A 2024 CNET survey revealed that 47 percent of U.S. adults are aware that their personal data was leaked in a cyberattack, with the highest incidence reported among Gen X and Baby Boomers.

About half of the Millennials and one-in-four Gen Z respondents said their data was compromised. Data breaches are frequent and occur because of phishing attacks, human errors, or even malicious employees seeking to exploit company information.

Although breaches don't directly translate to identity theft or fraud, they significantly increase the risk of phishing scams against individuals. The survey found that 71 percent of U.S. adults engaged in risky online security behaviors in the past year, which can further jeopardize their personal data and identity.

Common mistakes included using the same password across multiple accounts, saving passwords insecurely on phones or computers, and opting out of two-factor authentication.

Despite these risks, 84 percent of respondents reported taking protective measures over the holiday season when identity theft risks generally rise.

The survey also highlighted that many remain uncertain about whether their data has been compromised in cyberattacks, with one-in-five adults being unsure.

Source: https://www.cnet.com/personal-finance/identity-theft-and-cybersecurity-survey-2024/

Commentary

The above findings underscore the ongoing challenge of safeguarding personal data. One important step is to lower exposure to phishing.

Phishing remains a significant risk for organizations because it relies on human error and deception, often tricking employees into revealing sensitive information or clicking on malicious links.

Employees can be the first line of defense by maintaining vigilance against suspicious emails and messages. To prevent phishing attacks, it is crucial for employees to recognize common signs such as unexpected requests, urgent language, or inconsistencies in sender addresses.
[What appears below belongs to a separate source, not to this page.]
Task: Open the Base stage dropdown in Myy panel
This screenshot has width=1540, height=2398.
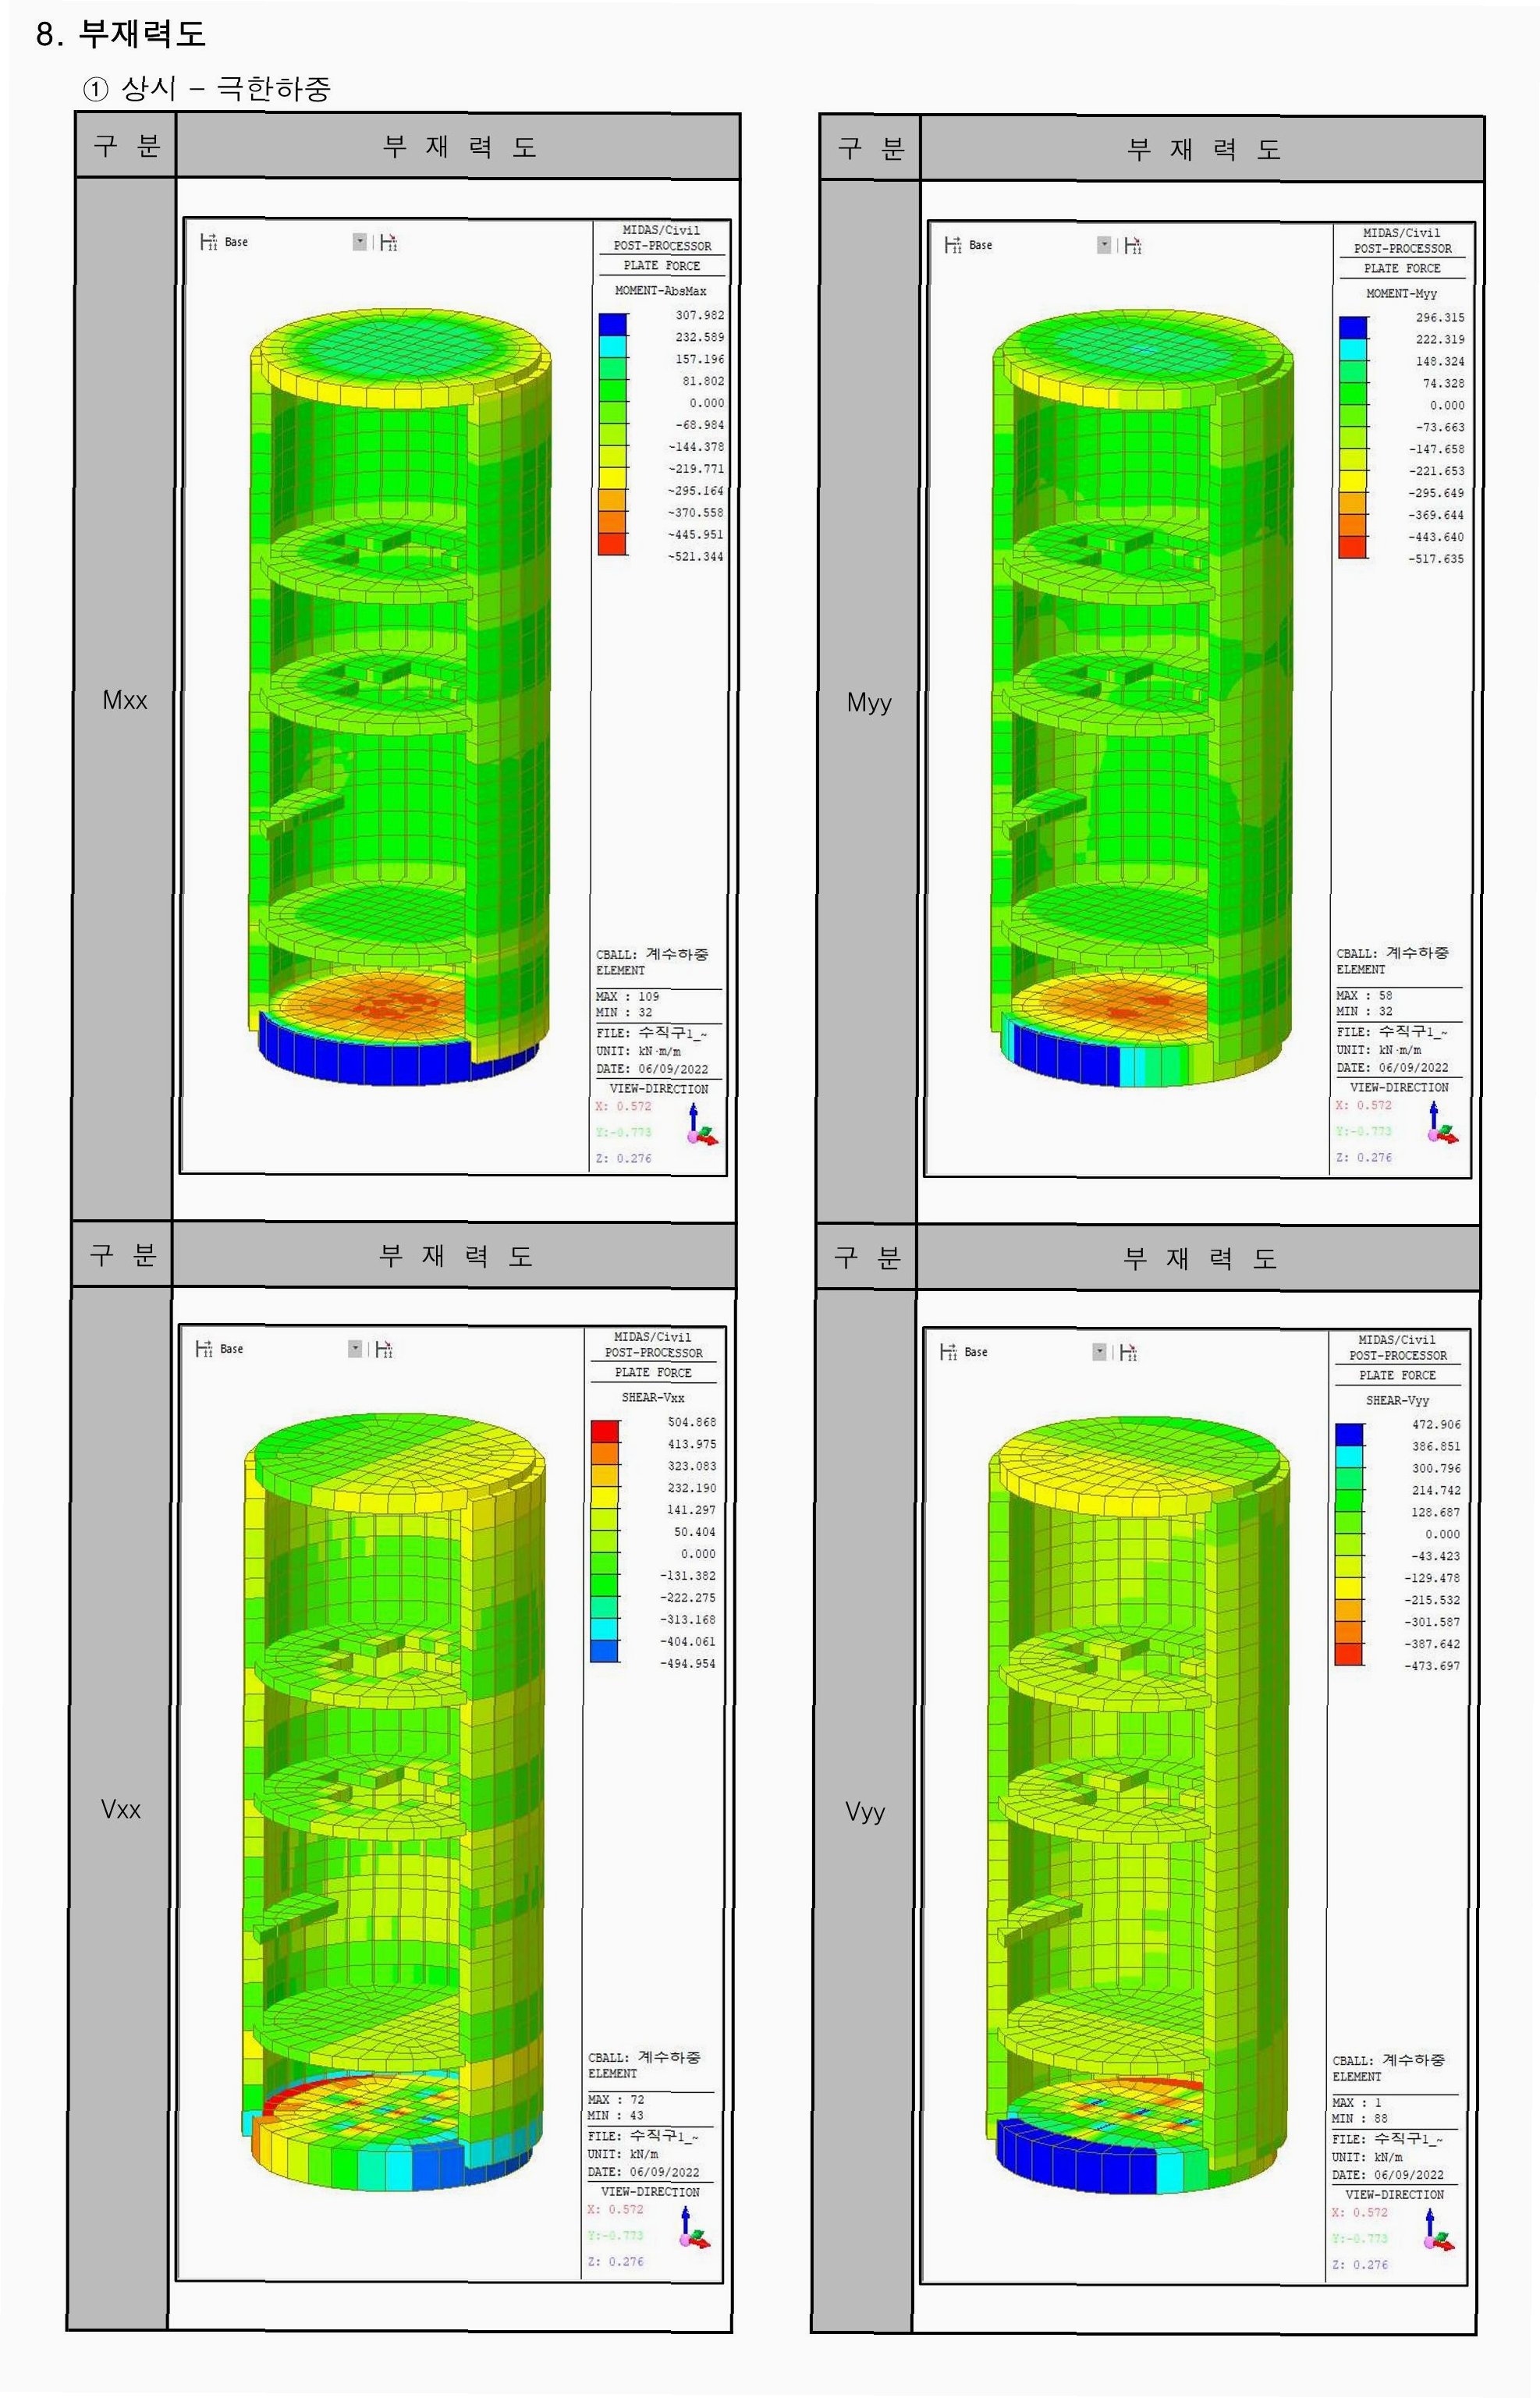Action: [x=1104, y=245]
Taking a moment to verify the legitimacy of messages by contacting the sender through trusted channels helps avoid falling prey to impersonation scams.

Developing a habit of not selecting links or downloading attachments from unknown or unexpected sources limits the opportunity for attackers to install malware or steal credentials.

Using strong, unique passwords and enabling multi-factor authentication adds additional layers of security to accounts, making unauthorized access more difficult.

Regular training and awareness programs tailored to evolving phishing tactics can improve employees' ability to identify and respond appropriately to phishing attempts. Encourage a culture that supports reporting suspicious activities promptly to enable quicker containment and mitigation.

Technology, such as anti-phishing software, can complement employee vigilance by filtering out many malicious messages before they reach inboxes.

The final takeaway is that informed employees, ongoing education, and security tools form a comprehensive approach to reducing the risk and impact of phishing within any organization.